On ne l’a pas assez dit, mais une des principales raisons de la chute de Paul Bérenger réside dans le fait qu’il a essayé d’installer sa fille dans son fauteuil de leader du MMM. L’ironie de l’histoire a fait que bien qu’il ait mené de virulentes campagnes contre les dynasties politiques, Paul Bérenger a fini par adopter au profit de sa fille la logique des Ramgoolam, Duval et Jugnauth. La bande des 15 l’affirme en chœur : tout était organisé au MMM pour que Joanna succède à Paul, dans le cadre de cette clause non écrite mais respectée de la politique mauricienne, selon laquelle certains patronymes conduisent automatiquement ceux qui les portent à des postes de leader ou de ministres.

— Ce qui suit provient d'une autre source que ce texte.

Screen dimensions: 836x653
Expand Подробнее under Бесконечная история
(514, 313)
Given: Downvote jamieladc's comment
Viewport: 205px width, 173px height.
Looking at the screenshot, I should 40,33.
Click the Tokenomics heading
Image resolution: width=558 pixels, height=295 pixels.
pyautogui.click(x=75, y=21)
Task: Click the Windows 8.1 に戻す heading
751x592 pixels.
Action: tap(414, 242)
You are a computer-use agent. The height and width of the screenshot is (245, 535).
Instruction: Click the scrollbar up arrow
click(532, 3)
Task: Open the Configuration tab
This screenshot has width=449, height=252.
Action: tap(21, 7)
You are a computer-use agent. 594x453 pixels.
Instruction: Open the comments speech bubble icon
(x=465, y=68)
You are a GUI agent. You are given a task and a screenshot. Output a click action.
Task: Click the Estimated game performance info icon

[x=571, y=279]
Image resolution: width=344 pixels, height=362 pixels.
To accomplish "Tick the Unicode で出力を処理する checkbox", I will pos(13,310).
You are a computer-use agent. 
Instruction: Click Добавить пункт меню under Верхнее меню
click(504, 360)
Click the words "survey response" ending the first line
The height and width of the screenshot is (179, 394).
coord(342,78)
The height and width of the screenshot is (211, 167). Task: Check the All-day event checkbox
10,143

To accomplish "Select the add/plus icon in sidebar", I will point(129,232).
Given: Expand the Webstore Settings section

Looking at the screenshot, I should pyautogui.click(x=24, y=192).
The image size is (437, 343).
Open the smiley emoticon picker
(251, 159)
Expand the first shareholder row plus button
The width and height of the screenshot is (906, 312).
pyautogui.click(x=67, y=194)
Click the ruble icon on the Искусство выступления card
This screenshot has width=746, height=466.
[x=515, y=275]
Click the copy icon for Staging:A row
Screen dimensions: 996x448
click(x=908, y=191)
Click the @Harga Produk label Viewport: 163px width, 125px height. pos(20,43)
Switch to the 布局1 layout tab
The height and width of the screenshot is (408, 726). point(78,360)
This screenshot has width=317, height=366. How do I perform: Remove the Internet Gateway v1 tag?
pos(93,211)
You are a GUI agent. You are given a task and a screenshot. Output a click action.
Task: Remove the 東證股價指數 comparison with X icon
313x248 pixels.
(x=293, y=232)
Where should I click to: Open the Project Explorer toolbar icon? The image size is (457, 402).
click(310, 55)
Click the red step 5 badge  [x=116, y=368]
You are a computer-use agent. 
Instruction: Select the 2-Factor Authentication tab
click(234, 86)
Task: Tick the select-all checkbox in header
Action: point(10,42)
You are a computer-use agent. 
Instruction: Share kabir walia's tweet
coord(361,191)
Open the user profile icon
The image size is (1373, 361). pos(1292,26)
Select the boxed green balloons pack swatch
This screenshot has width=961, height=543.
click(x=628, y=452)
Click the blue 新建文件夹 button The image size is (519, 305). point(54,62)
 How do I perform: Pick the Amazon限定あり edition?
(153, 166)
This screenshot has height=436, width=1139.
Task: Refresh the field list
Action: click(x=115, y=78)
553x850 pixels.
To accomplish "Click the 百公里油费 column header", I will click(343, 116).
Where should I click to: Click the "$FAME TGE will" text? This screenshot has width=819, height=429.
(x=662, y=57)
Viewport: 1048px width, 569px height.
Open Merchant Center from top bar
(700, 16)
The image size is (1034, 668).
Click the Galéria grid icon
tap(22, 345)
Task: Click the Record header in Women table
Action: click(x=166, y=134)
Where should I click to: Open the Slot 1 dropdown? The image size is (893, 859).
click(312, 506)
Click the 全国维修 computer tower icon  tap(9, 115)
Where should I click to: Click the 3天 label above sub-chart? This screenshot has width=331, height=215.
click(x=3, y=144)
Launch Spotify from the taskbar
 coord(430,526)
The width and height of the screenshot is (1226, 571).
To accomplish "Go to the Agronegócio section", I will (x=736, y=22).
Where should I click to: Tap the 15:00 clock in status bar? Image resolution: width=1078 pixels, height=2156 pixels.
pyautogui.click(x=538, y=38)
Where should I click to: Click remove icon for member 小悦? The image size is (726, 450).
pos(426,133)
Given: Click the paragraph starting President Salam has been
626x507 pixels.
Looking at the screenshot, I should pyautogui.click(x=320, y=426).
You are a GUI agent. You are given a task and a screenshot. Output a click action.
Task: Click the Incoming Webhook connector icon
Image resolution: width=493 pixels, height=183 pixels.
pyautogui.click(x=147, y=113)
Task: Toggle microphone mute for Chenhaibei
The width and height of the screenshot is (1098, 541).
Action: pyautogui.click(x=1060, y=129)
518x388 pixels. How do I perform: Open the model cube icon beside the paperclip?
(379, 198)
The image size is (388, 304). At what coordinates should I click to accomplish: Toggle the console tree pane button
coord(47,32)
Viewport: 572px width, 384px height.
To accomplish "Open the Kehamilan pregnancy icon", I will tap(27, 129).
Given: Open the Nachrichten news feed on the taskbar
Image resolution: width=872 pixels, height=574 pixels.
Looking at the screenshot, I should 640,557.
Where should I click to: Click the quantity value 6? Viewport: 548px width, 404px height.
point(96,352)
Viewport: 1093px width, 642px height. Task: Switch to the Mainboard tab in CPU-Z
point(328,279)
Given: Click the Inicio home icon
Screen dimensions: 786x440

Est-ce que Joanna Bérenger a les compétences de devenir un leader, capable d’imprimer sa marque sur la politique du pays, comme son père l’a fait pendant des décennies ? Est-ce que son père finira son immense carrière politique en étant obligé – puisque mis en minorité au sein du parti dont il a été un des principaux fondateurs – d’abandonner le MMM ? L’avenir le dira. Mais en attendant, relevons que dans les histoires de dynasties politiques locales, plusieurs pères ont subi de sévères déconvenues à cause de leur progéniture : hier, Xavier-Luc Duval et – dans une autre sphère pas très éloignée de la politique –, Rama Sithanen, et aujourd’hui Paul Bérenger. De quoi donner raison au proverbe qui affirme qu’on n’est jamais trahi que par les siens… ou soi-même.